Bolivia es un país fragmentado, sin cohesión, sin una visión que nos que nos conduzca a la unidad de propósitos. Los ciudadanos son rehenes de sindicatos, movimientos, corporaciones, sectores y otras formas que constantemente están buscando cómo capitalizar poder para usarlo en su propio beneficio, aunque eso signifique la vulneración de derechos, la destrucción del medio ambiente o la postergación de las aspiraciones de desarrollo y prosperidad.

Se esperaba que un Gobierno que ha obtenido un apoyo histórico en las urnas y que se había propuesto conseguir la soberanía económica, debía empezar por sentar las bases de una convivencia pacífica que permita a cada boliviano granjearse su propio futuro sin perjudicar a los demás; pero lamentablemente y pese a tantas leyes aprobadas, tanto código y reforma, la única ley que sigue funcionando es la imposición. Ayer eran los gobernantes, soberbios y displicentes, los que hacían de las suyas con el Estado de derecho y ahora que ya no hay lo suficiente para comprar lealtades, este mecanismo se vuelve en contra de ellos como un búmeran implacable.

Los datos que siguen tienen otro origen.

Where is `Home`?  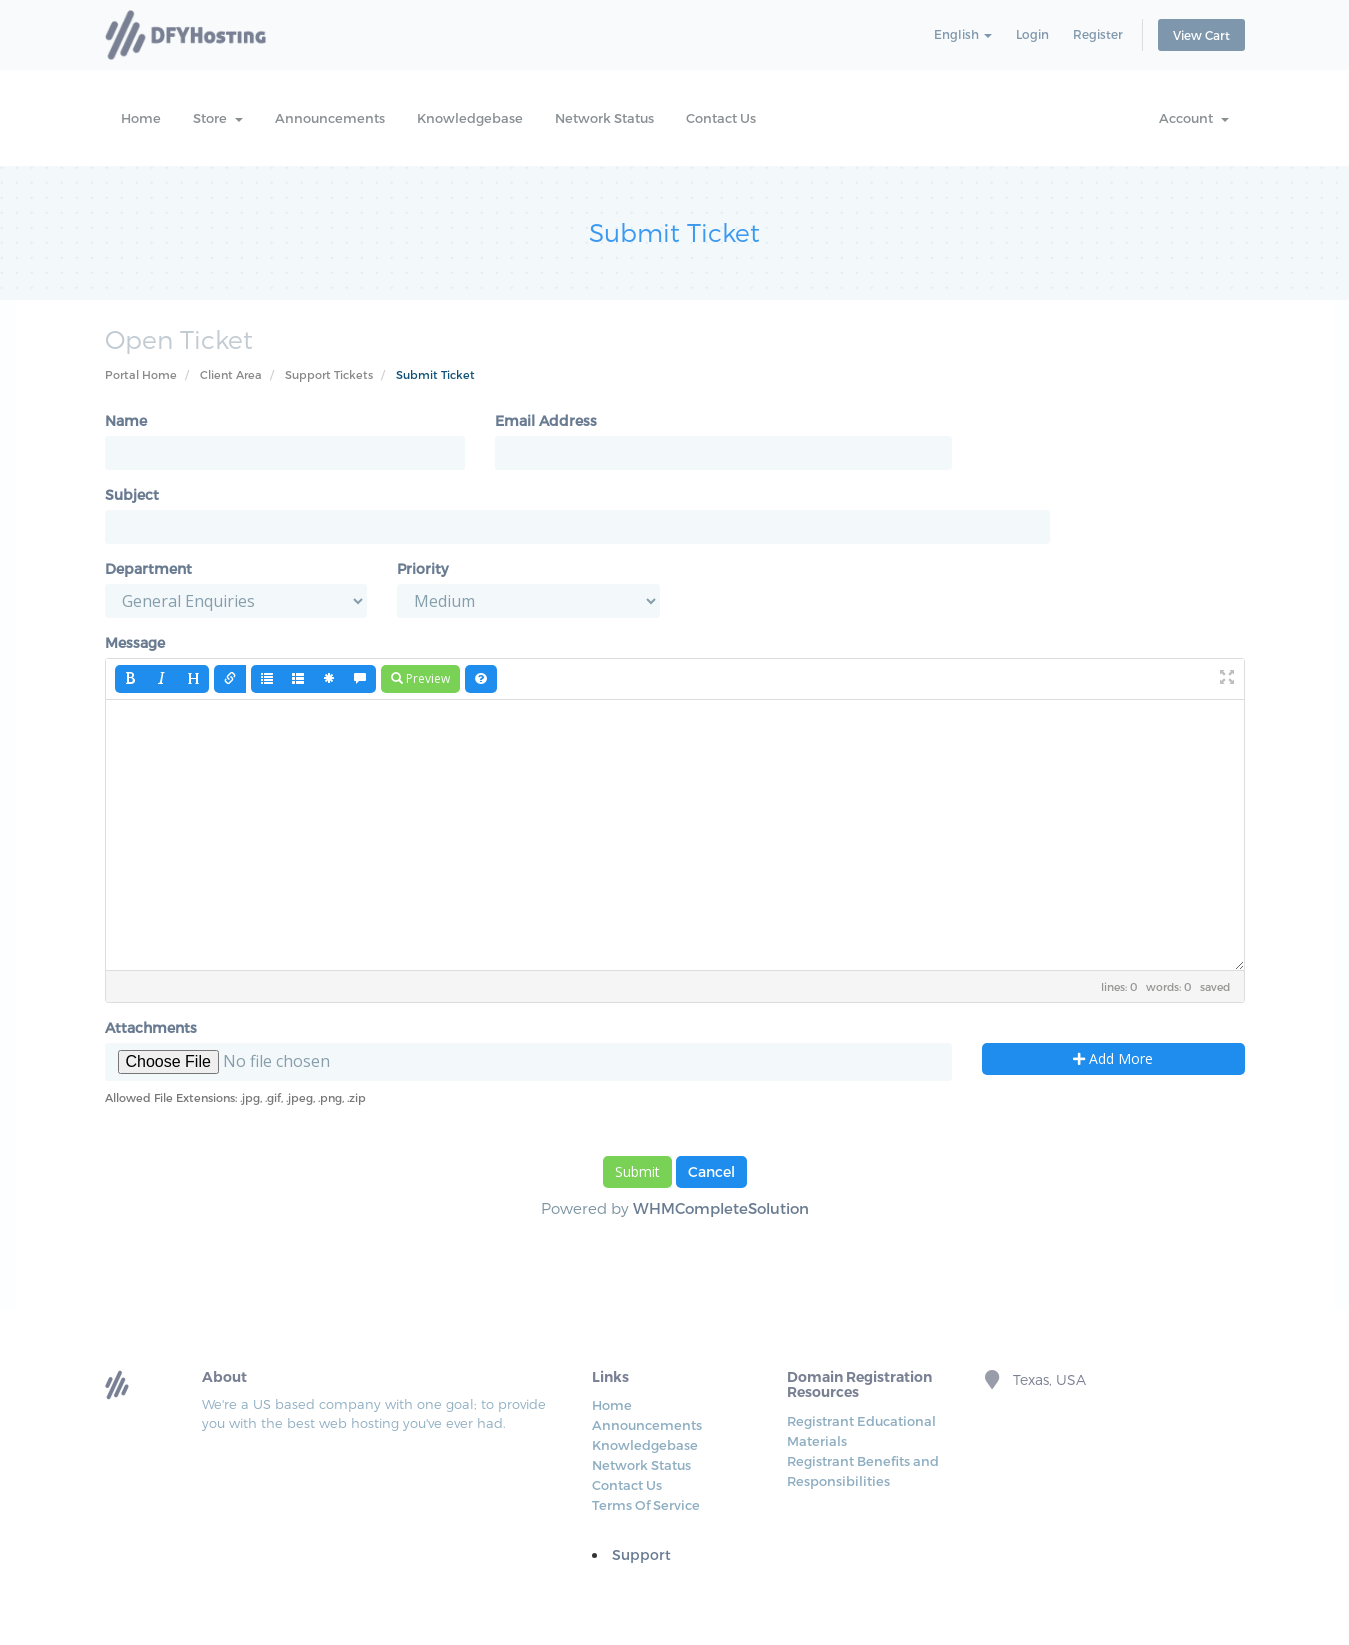
Home is located at coordinates (141, 118).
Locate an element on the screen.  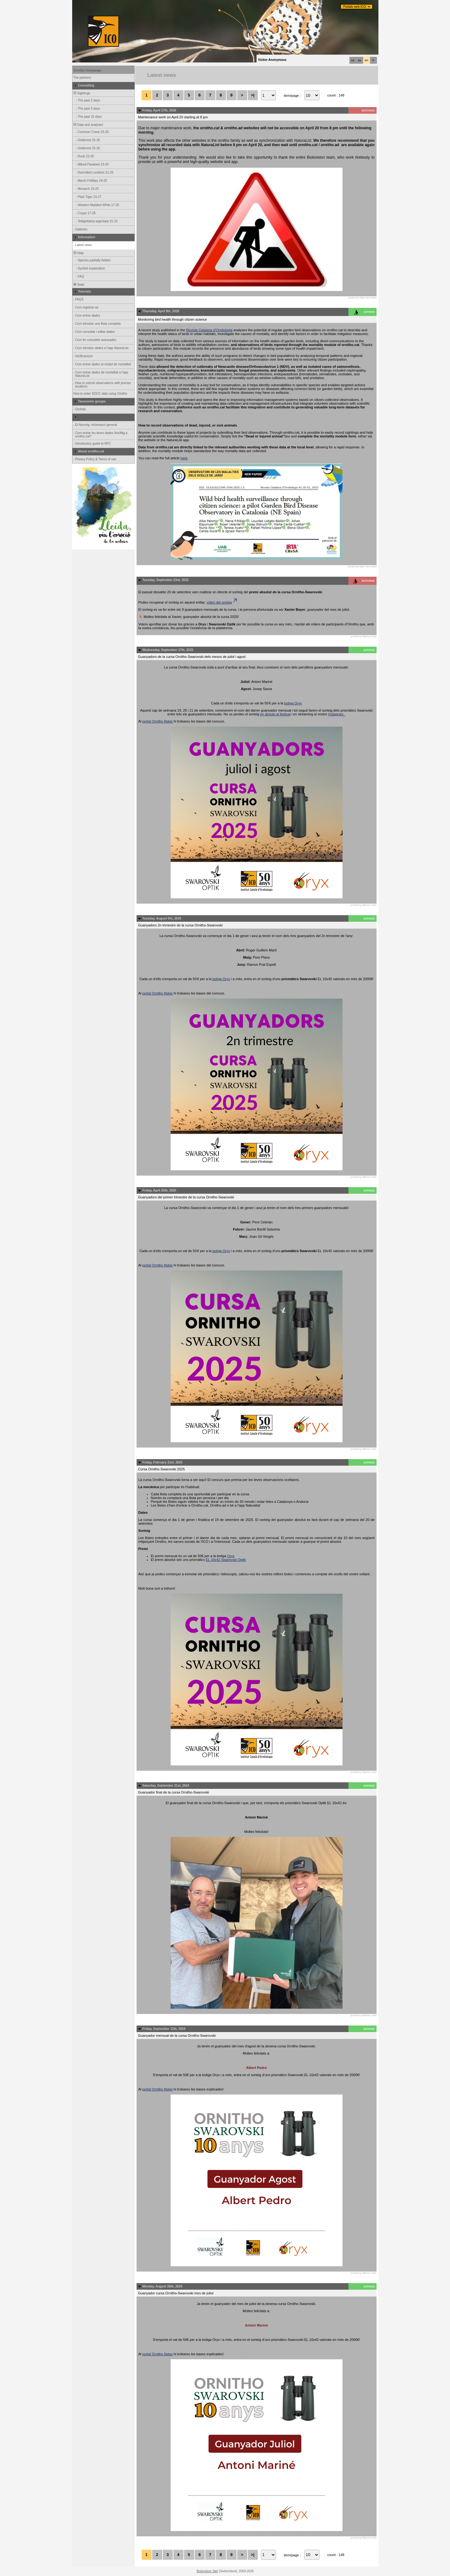
Stats is located at coordinates (78, 284).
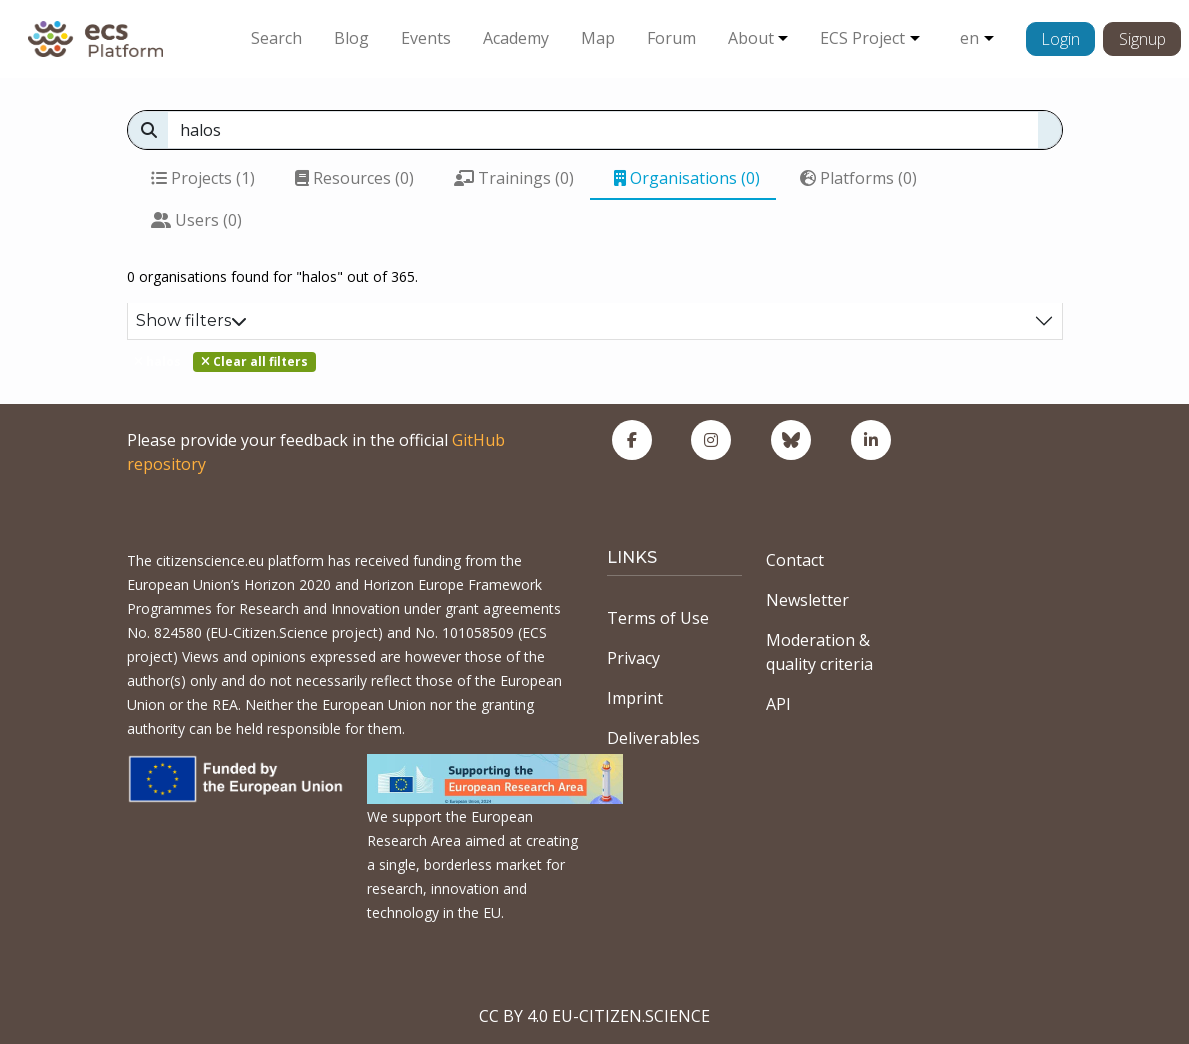 The height and width of the screenshot is (1044, 1189). I want to click on Deliverables, so click(653, 738).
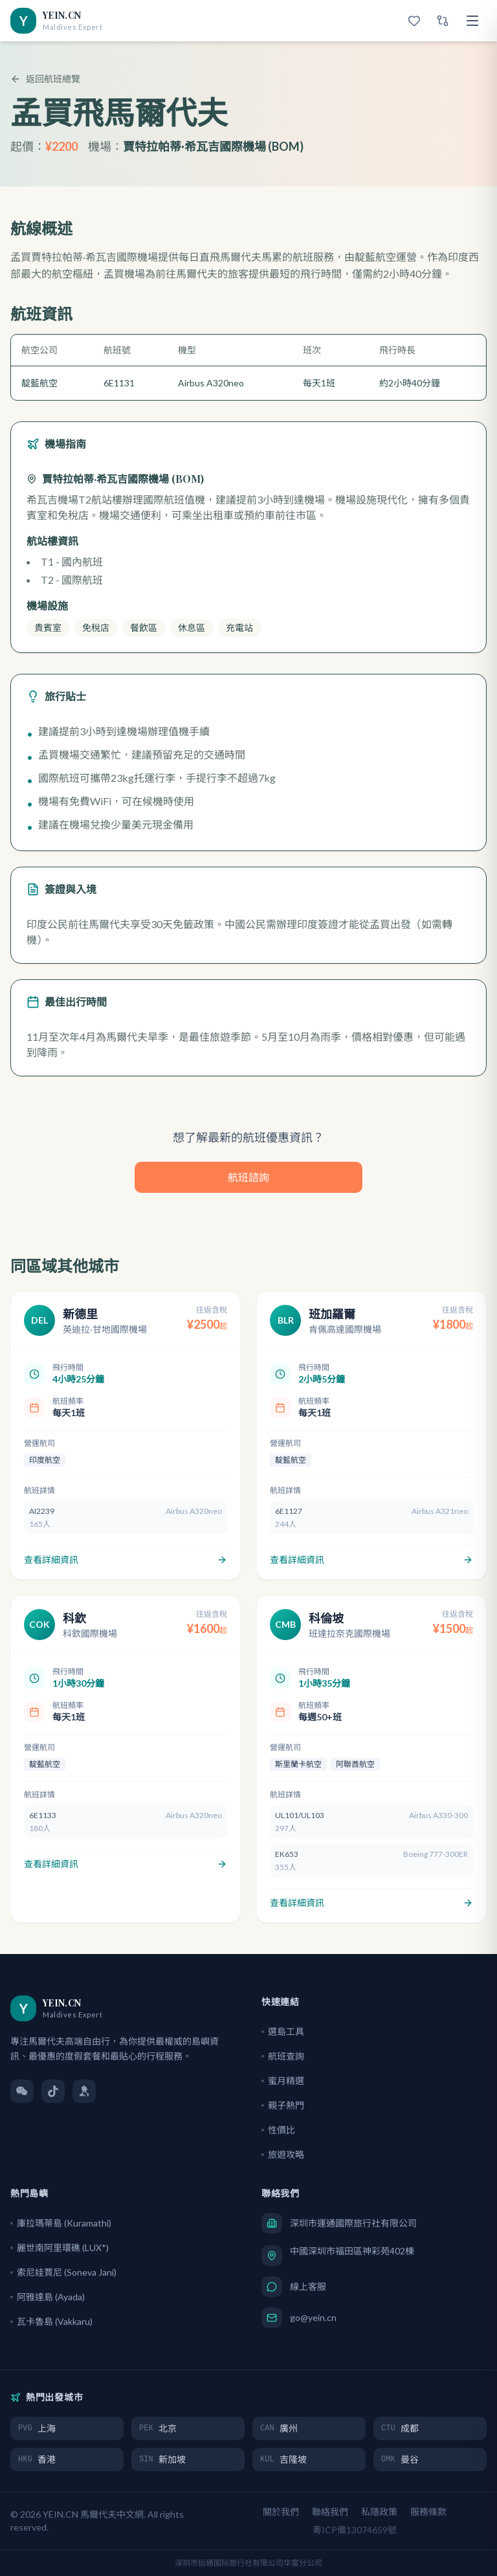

Observando la fiereza de los cooperativistas mineros, no solo podemos comprobar que Bolivia sigue ante el peligro de repetir el ciclo económico que nos pone a expensas de una crisis, luego de haber atravesado el mayor (y el mejor) periodo de bonanza, sino también ante el riego de desestabilización política, que no vendrá por el lado del “imperio” o de otras fuerzas externas que las autoridades inventan todos los días, sino por efecto los propios grupos que ven hoy mermada la rentabilidad de la lealtad que entregaron durante una década.

El Gobierno no tiene más remedio que ceder frente a la demostración de fuerza que hacen los mineros, como lo hicieron en su momento los cocaleros y otros sectores que no descansaron en su arremetida hasta conquistar el poder constitucional, desafortunadamente, sin conseguir el cambio fundamental que necesitaba nuestro país.